◆ Your assignment ◆
Which lines in the data below contain the string "agent"? Show each one.

[Saved entries]
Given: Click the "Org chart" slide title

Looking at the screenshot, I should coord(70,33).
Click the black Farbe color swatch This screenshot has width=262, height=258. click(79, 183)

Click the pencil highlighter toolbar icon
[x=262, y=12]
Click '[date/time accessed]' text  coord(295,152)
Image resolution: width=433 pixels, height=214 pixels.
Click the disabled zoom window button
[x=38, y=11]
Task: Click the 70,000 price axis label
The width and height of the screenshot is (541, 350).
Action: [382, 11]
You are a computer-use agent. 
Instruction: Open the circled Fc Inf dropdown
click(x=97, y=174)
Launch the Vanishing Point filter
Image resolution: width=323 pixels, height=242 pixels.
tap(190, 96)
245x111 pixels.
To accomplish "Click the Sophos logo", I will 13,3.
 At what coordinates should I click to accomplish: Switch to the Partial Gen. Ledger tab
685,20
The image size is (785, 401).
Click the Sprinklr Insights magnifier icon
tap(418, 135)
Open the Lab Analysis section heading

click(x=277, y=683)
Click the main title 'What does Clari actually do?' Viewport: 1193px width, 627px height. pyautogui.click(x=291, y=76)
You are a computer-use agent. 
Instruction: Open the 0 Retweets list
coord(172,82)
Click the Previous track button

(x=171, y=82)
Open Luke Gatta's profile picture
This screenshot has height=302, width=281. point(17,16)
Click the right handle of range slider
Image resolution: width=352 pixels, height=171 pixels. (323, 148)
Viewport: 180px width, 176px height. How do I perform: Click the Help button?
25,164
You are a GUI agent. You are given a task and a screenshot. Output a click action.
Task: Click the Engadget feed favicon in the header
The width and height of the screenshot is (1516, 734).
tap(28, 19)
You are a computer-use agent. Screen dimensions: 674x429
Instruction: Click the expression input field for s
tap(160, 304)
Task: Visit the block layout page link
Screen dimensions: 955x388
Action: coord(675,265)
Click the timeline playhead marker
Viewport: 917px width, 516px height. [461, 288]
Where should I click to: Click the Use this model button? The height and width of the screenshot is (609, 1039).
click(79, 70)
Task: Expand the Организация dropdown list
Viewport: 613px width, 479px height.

◆ Written solution ◆
You are a computer-use agent. 
You are a computer-use agent. 
You are a GUI agent. You are given a task and a screenshot. Output a click action.
You are a computer-use agent. Screen dimensions: 674x429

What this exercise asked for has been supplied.